**Задание 1**
Переведите на английский язык предложение из текста о фильмах-биографиях: «Есть сложные вопросы и чисто художественного плана».

**Исходный текст**
----------

Кроме того, героя кинобиографии окружают такие же реальные персонажи, как и он сам. Допустимы ли манипуляции с ними, приспособление к режиссерскому замыслу? А ведь рецепт отработан: известное историческое лицо используется в качестве фигуры, необходимой для усиления эффекта, где капля правды густо перемешана с бочкой вымысла. Кинематографисты, как правило, упреков такого рода не принимают, имея в запасе мантру: «Мы снимаем художественный, а не документальный фильм».
И тогда возникает вопрос: каковы допуски художественной картины при работе с документальным биографическим материалом? Каковы степени свободы режиссера, снимающего фильм-биографию? Как и в чем он может проявить свою творческую индивидуальность, свое видение темы, свою художническую позицию?
Историю перевирали всегда и везде – тут нет никаких открытий. Но можно ли – в угоду своему остроумию, своему представлению об историческом лице – заставлять его совершать то, чего он никогда не совершал, но, по мнению режиссера, мог бы совершить? То есть вынуждать его жить не только своей, но еще и некой параллельной жизнью? Можно ли, для остроты, яркости и выразительности общей картины, изменять, искажать, моделировать саму реальность, в которой обитает персонаж – например, менять законы страны, где он живет, менять его окружение, перетасовывать ближний круг, прятать (или, наоборот, выпячивать) те связи, которые, предположим, его возвеличивают или компрометируют?
Допустимо ли режиссерское вторжение в судьбу биографического героя – стремление устроить его судьбу иначе, чем в реальности? И поскольку такие вторжения в истории биографических киноповествований имеют место, важно выяснить, какими причинами они были обусловлены, что вынудило режиссера изменять судьбу реального героя.
Есть сложные вопросы и чисто художественного плана.
Можно ли гарантированно руководствоваться сочинениями художника при исследовании его биографии, отыскивая в его жизни те самые скелеты, что прятались в шкафах его героев? Всё ли созданное художником, даже с клеймом греха и порока, есть отражение его личного опыта?

----------

**Задание 2**
Преобразуйте в таблицу Markdown с колонками «Номер» и «Строка» фрагмент записей от строки, содержащей «Viewport: 1004px width, 519px», до строки, содержащей «will [x=563, y=740].», включая обе. Пустые строки пропустите.

Серия записей
----------

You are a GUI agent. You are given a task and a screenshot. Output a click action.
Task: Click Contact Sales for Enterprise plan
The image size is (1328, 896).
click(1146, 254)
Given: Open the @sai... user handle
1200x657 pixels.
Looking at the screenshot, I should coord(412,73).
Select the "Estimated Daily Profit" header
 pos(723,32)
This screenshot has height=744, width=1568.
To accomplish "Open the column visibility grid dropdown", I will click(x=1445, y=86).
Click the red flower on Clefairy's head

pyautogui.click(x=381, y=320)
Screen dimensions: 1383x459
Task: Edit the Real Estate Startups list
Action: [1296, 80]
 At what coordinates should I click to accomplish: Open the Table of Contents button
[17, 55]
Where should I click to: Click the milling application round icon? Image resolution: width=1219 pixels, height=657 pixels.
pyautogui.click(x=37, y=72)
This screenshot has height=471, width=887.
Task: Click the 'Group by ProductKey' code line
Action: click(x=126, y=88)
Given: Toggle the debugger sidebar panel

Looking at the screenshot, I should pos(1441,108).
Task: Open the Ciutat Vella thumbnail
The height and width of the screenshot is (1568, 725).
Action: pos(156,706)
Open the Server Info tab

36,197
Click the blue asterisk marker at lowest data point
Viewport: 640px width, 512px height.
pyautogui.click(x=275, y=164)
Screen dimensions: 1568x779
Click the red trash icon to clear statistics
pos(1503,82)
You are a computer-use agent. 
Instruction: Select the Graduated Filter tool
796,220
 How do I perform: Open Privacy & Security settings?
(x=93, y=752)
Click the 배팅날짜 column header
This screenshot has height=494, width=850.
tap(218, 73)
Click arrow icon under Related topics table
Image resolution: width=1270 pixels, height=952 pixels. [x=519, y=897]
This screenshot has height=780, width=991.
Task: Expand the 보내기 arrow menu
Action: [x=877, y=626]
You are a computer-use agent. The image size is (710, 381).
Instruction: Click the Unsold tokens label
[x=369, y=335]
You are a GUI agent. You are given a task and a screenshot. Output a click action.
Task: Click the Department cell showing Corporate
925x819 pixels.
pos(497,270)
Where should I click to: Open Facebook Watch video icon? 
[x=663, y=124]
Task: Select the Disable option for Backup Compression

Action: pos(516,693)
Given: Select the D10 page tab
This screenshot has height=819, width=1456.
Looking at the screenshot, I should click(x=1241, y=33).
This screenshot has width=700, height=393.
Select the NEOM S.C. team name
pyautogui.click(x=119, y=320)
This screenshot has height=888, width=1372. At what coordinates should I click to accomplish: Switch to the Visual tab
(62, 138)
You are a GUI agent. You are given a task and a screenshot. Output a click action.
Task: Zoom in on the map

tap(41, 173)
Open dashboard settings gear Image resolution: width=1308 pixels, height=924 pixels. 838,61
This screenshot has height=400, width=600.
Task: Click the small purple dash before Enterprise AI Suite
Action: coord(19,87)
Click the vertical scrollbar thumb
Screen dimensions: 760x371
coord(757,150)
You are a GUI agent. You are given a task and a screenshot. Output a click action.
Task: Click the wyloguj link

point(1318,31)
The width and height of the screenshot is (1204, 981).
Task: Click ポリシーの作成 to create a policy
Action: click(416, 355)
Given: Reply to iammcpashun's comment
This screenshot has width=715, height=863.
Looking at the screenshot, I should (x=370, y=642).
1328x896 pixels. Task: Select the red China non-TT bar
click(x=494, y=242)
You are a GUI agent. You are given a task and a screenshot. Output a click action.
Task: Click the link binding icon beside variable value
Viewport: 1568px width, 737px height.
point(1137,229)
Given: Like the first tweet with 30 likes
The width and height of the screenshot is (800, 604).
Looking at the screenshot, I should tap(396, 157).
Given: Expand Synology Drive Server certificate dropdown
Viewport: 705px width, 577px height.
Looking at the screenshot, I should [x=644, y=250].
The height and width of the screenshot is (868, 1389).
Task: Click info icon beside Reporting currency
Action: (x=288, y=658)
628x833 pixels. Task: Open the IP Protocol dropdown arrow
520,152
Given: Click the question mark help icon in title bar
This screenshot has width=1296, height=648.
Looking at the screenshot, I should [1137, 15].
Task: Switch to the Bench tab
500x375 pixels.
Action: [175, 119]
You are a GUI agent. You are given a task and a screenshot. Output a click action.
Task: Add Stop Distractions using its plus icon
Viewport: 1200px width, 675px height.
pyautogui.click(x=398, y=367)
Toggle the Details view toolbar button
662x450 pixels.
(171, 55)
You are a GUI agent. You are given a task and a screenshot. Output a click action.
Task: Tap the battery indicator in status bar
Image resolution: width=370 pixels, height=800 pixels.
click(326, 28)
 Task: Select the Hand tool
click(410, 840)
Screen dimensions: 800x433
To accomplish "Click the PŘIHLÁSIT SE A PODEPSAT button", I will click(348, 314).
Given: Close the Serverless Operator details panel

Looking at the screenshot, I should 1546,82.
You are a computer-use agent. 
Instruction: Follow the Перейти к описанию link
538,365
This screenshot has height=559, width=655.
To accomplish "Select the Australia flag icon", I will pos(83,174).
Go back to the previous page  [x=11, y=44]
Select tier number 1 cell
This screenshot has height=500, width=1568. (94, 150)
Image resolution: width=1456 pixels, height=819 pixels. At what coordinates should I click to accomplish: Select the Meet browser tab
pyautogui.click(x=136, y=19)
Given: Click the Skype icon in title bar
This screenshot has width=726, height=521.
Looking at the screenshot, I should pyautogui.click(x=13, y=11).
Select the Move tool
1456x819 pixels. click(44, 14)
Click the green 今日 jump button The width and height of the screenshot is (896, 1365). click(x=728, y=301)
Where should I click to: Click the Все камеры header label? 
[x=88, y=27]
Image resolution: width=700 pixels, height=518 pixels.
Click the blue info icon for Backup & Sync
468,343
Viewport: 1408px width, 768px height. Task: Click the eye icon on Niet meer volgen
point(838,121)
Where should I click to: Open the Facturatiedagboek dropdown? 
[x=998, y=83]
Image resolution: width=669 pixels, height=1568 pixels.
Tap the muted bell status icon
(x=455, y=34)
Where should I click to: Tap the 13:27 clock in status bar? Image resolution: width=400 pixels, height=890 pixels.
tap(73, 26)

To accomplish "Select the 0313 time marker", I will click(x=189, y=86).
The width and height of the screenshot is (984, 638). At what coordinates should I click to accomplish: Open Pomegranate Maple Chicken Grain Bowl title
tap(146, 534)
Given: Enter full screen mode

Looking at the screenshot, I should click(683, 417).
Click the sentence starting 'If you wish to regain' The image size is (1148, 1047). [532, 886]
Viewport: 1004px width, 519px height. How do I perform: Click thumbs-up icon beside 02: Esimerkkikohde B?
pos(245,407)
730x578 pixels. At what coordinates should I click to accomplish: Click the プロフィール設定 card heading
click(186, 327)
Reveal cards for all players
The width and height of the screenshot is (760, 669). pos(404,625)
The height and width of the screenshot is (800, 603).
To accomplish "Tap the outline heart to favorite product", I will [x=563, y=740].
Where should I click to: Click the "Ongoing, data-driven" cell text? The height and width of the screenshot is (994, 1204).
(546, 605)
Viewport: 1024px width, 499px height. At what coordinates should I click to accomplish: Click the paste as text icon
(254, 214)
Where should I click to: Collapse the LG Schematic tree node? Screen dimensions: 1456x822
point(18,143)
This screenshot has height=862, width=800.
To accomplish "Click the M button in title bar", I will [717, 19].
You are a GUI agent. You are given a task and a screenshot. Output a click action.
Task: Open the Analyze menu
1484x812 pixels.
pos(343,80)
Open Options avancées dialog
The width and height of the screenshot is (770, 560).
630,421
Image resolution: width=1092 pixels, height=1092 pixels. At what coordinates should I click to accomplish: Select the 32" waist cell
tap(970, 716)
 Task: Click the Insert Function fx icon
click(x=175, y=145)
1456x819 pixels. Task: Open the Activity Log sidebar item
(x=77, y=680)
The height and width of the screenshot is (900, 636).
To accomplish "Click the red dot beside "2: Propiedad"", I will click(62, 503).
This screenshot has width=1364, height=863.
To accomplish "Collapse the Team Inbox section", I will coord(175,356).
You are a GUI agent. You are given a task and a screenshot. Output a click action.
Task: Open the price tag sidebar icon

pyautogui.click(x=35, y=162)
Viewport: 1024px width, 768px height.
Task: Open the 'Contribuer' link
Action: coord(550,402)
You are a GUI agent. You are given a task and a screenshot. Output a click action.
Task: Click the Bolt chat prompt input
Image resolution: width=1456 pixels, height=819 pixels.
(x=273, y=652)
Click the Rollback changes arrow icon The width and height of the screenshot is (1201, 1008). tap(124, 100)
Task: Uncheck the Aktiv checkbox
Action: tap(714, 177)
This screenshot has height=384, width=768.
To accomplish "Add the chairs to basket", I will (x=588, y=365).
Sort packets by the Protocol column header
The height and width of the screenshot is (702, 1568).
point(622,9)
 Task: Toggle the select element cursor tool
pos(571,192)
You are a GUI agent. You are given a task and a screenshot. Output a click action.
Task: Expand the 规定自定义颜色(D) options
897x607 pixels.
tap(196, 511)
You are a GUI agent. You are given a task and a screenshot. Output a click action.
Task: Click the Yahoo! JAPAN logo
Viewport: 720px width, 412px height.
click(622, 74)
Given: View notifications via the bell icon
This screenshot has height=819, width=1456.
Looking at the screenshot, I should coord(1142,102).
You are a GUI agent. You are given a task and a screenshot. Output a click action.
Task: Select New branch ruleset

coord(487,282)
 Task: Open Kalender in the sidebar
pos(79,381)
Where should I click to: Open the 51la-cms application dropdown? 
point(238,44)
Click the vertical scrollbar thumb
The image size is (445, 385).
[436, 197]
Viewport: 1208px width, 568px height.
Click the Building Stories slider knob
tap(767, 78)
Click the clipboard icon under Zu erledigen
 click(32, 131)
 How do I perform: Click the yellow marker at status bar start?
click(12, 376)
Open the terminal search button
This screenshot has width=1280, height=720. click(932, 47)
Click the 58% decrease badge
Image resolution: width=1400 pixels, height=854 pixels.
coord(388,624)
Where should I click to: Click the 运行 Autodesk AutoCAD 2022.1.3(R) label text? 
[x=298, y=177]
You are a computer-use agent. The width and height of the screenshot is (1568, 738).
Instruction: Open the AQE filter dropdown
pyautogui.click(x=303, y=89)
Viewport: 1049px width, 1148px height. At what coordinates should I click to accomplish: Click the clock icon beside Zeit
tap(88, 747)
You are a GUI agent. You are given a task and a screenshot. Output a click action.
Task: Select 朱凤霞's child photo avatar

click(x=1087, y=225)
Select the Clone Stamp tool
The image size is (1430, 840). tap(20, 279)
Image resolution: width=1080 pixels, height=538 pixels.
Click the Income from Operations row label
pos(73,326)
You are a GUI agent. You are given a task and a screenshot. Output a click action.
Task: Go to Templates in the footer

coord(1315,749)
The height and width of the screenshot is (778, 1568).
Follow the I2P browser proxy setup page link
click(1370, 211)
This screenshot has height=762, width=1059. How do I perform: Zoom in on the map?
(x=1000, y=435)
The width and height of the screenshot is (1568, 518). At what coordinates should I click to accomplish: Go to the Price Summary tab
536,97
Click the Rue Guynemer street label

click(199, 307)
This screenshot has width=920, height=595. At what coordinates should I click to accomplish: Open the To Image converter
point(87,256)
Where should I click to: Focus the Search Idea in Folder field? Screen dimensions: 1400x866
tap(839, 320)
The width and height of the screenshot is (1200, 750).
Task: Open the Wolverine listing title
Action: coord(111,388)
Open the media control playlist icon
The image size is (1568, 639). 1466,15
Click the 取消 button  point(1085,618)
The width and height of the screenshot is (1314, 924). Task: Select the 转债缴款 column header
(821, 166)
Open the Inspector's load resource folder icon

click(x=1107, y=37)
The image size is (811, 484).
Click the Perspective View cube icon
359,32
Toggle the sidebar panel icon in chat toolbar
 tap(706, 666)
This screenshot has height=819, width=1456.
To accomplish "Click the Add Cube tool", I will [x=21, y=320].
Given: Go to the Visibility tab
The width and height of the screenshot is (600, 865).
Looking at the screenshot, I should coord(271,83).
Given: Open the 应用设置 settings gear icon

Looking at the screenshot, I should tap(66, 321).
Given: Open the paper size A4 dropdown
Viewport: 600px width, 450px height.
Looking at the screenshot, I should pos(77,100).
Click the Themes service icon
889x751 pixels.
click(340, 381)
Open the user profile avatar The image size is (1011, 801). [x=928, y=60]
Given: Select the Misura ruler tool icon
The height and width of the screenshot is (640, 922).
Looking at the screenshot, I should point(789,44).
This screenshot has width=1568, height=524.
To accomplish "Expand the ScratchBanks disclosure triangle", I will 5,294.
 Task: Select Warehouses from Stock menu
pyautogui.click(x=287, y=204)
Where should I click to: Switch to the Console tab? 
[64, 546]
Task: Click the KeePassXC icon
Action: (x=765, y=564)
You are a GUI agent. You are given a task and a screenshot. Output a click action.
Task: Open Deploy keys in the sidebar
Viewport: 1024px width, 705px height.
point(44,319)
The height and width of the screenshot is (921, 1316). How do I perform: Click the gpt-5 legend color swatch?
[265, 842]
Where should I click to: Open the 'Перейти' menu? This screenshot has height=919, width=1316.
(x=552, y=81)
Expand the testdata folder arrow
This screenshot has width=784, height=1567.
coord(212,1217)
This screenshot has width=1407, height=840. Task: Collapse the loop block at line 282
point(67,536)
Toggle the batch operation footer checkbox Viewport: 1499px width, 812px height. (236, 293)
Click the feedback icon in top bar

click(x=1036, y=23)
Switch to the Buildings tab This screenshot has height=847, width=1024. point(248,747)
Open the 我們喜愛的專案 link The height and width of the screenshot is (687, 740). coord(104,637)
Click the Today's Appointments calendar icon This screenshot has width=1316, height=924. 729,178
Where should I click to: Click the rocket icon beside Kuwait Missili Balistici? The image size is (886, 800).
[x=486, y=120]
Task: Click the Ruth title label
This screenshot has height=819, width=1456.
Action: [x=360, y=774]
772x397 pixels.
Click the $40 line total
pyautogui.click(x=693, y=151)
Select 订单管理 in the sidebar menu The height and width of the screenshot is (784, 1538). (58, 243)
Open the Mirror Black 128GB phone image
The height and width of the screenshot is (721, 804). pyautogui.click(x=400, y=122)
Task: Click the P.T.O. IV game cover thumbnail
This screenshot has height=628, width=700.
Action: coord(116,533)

----------

**Решение 1**
There are also difficult questions of a purely artistic nature.

**Решение 2**
| Номер | Строка |
|---|---|
| 1 | Viewport: 1004px width, 519px height. How do I perform: Click thumbs-up icon beside 02: Esimerkkikohde B? |
| 2 | pos(245,407) |
| 3 | 730x578 pixels. At what coordinates should I click to accomplish: Click the プロフィール設定 card heading |
| 4 | click(186, 327) |
| 5 | Reveal cards for all players |
| 6 | The width and height of the screenshot is (760, 669). pos(404,625) |
| 7 | The height and width of the screenshot is (800, 603). |
| 8 | To accomplish "Tap the outline heart to favorite product", I will [x=563, y=740]. |